I agree that, but it depends on understanding of WCAG 2.2.3 for me.

The test procedure is quite clear on WCAG 2.2.3:

Determine if any timed interactions are present (client and/or server side).

Any interaction that is timed fails the criterion. A <toast> which pops up a temporal message fails the criterion. This doesn't mean it cannot de-duplicate but the user has to be given sufficient time to assess the contents of the toast. Consequently we need to tread very carefully in what we do to encode these features into the platform.


Going back to the original request though; the AbortSignal on CloseWatcher destroys the close watcher (it does not "close" the close watcher, the "close" event is not fired, the close watcher is effectively removed from the stack). Therefore it is not equivalent to setTimeout(() => popover.hidePopover(), 1000).

Jxck commented 2 weeks ago

Going back to the original request

That's my fault, so it just fine with showPopover({ signal }).

Any interaction that is timed fails the criterion. A which pops up a temporal message fails the criterion.

Interesting.

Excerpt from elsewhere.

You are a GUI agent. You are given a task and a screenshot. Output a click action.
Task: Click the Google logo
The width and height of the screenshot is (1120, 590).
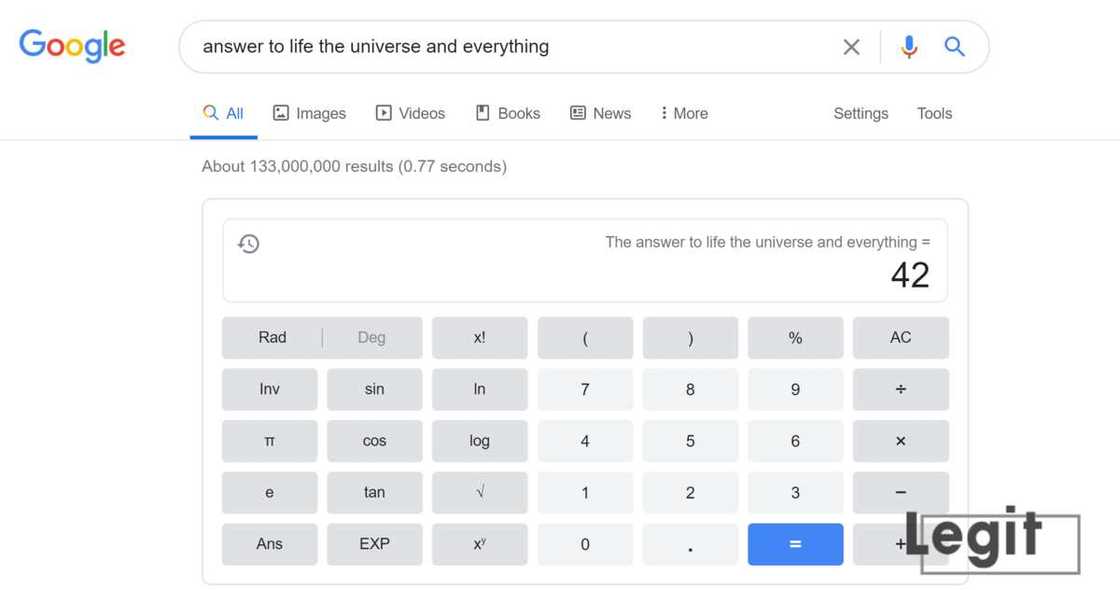click(x=72, y=46)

I'm keen to see comments from others too. (and in that case, It seems better to remove the setTimeout() example from spec to avoid misreadings).

lukewarlow commented 2 weeks ago

Going back to the original request though; the AbortSignal on CloseWatcher destroys the close watcher (it does not "close" the close watcher, the "close" event is not fired, the close watcher is effectively removed from the stack). Therefore it is not equivalent to setTimeout(() => popover.hidePopover(), 1000).

Came here to say this. CloseWatcher's signal is for use to for example cleanup on element removal. Popover (and modal dialog)'s close watcher has this behaviour built in so we don't really need a signal in the close watcher sense.

If we imagine that signal will call hidePopover instead. Then other than a timeout case (Which may or may not be bad), most other signal patterns don't seem to apply?